What to produce:
Return the records that follow, matching each one exactly.

Dataset excerpts:
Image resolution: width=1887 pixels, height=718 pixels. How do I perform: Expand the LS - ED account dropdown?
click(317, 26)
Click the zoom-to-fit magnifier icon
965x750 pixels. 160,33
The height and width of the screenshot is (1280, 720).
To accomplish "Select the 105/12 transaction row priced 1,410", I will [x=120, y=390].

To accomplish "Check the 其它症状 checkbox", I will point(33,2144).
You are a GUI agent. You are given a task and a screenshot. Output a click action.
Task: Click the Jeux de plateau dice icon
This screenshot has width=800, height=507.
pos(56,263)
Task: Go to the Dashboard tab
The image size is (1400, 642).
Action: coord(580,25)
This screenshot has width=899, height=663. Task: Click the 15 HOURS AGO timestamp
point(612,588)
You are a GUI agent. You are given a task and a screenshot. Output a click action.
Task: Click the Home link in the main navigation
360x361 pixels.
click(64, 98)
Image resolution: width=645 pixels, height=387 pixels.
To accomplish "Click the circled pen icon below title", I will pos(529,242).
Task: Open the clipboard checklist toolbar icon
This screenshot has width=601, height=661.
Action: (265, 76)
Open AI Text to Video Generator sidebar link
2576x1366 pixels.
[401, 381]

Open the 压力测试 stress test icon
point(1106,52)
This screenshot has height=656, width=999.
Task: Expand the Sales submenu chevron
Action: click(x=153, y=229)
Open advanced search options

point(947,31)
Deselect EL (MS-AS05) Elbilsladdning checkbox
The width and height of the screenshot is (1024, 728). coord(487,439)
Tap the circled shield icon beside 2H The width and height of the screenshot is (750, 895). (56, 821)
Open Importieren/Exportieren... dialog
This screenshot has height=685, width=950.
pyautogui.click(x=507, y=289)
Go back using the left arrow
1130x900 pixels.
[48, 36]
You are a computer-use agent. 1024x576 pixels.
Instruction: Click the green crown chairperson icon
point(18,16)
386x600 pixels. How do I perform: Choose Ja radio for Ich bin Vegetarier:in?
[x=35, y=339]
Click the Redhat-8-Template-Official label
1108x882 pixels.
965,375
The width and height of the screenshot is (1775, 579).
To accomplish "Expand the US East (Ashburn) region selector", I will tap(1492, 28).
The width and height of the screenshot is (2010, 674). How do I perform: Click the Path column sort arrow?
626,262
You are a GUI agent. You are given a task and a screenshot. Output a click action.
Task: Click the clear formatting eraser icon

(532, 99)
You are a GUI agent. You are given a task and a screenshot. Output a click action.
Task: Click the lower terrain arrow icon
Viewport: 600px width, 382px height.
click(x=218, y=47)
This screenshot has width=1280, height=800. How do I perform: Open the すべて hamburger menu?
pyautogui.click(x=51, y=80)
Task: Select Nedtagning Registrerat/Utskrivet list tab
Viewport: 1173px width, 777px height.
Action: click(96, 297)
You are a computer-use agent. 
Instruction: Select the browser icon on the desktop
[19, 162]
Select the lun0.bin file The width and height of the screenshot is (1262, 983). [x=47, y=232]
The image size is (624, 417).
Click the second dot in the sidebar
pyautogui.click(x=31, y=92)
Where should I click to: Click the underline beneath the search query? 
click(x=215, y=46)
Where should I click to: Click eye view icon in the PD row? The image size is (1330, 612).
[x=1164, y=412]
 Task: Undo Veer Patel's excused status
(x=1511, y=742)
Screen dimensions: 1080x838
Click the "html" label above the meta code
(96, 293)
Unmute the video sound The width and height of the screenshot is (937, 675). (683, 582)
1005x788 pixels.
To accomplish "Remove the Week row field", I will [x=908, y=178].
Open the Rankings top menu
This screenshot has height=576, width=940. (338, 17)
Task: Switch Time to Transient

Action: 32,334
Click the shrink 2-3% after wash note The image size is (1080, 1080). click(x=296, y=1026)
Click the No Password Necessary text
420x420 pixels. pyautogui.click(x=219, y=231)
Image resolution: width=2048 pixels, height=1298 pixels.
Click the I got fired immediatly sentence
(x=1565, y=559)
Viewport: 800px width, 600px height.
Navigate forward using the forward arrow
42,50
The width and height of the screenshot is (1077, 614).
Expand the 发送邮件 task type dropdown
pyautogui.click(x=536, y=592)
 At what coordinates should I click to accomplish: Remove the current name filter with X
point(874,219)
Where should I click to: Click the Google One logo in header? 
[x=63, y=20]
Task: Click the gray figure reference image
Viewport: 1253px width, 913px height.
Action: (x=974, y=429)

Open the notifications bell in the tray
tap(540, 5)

Solution to this problem:
Image resolution: width=1887 pixels, height=718 pixels. How do I perform: Expand the LS - ED account dropdown?
click(317, 26)
Click the zoom-to-fit magnifier icon
965x750 pixels. 160,33
The height and width of the screenshot is (1280, 720).
To accomplish "Select the 105/12 transaction row priced 1,410", I will [x=120, y=390].

To accomplish "Check the 其它症状 checkbox", I will point(33,2144).
You are a GUI agent. You are given a task and a screenshot. Output a click action.
Task: Click the Jeux de plateau dice icon
This screenshot has width=800, height=507.
pos(56,263)
Task: Go to the Dashboard tab
The image size is (1400, 642).
Action: coord(580,25)
This screenshot has width=899, height=663. Task: Click the 15 HOURS AGO timestamp
point(612,588)
You are a GUI agent. You are given a task and a screenshot. Output a click action.
Task: Click the Home link in the main navigation
360x361 pixels.
click(64, 98)
Image resolution: width=645 pixels, height=387 pixels.
To accomplish "Click the circled pen icon below title", I will pos(529,242).
Task: Open the clipboard checklist toolbar icon
This screenshot has width=601, height=661.
Action: (265, 76)
Open AI Text to Video Generator sidebar link
2576x1366 pixels.
[401, 381]

Open the 压力测试 stress test icon
point(1106,52)
This screenshot has height=656, width=999.
Task: Expand the Sales submenu chevron
Action: click(x=153, y=229)
Open advanced search options

point(947,31)
Deselect EL (MS-AS05) Elbilsladdning checkbox
The width and height of the screenshot is (1024, 728). coord(487,439)
Tap the circled shield icon beside 2H The width and height of the screenshot is (750, 895). (56, 821)
Open Importieren/Exportieren... dialog
This screenshot has height=685, width=950.
pyautogui.click(x=507, y=289)
Go back using the left arrow
1130x900 pixels.
[48, 36]
You are a computer-use agent. 1024x576 pixels.
Instruction: Click the green crown chairperson icon
point(18,16)
386x600 pixels. How do I perform: Choose Ja radio for Ich bin Vegetarier:in?
[x=35, y=339]
Click the Redhat-8-Template-Official label
1108x882 pixels.
965,375
The width and height of the screenshot is (1775, 579).
To accomplish "Expand the US East (Ashburn) region selector", I will tap(1492, 28).
The width and height of the screenshot is (2010, 674). How do I perform: Click the Path column sort arrow?
626,262
You are a GUI agent. You are given a task and a screenshot. Output a click action.
Task: Click the clear formatting eraser icon

(532, 99)
You are a GUI agent. You are given a task and a screenshot. Output a click action.
Task: Click the lower terrain arrow icon
Viewport: 600px width, 382px height.
click(x=218, y=47)
This screenshot has width=1280, height=800. How do I perform: Open the すべて hamburger menu?
pyautogui.click(x=51, y=80)
Task: Select Nedtagning Registrerat/Utskrivet list tab
Viewport: 1173px width, 777px height.
Action: click(96, 297)
You are a computer-use agent. 
Instruction: Select the browser icon on the desktop
[19, 162]
Select the lun0.bin file The width and height of the screenshot is (1262, 983). [x=47, y=232]
The image size is (624, 417).
Click the second dot in the sidebar
pyautogui.click(x=31, y=92)
Where should I click to: Click the underline beneath the search query? 
click(x=215, y=46)
Where should I click to: Click eye view icon in the PD row? The image size is (1330, 612).
[x=1164, y=412]
 Task: Undo Veer Patel's excused status
(x=1511, y=742)
Screen dimensions: 1080x838
Click the "html" label above the meta code
(96, 293)
Unmute the video sound The width and height of the screenshot is (937, 675). (683, 582)
1005x788 pixels.
To accomplish "Remove the Week row field", I will [x=908, y=178].
Open the Rankings top menu
This screenshot has height=576, width=940. (338, 17)
Task: Switch Time to Transient

Action: 32,334
Click the shrink 2-3% after wash note The image size is (1080, 1080). click(x=296, y=1026)
Click the No Password Necessary text
420x420 pixels. pyautogui.click(x=219, y=231)
Image resolution: width=2048 pixels, height=1298 pixels.
Click the I got fired immediatly sentence
(x=1565, y=559)
Viewport: 800px width, 600px height.
Navigate forward using the forward arrow
42,50
The width and height of the screenshot is (1077, 614).
Expand the 发送邮件 task type dropdown
pyautogui.click(x=536, y=592)
 At what coordinates should I click to accomplish: Remove the current name filter with X
point(874,219)
Where should I click to: Click the Google One logo in header? 
[x=63, y=20]
Task: Click the gray figure reference image
Viewport: 1253px width, 913px height.
Action: (x=974, y=429)

Open the notifications bell in the tray
tap(540, 5)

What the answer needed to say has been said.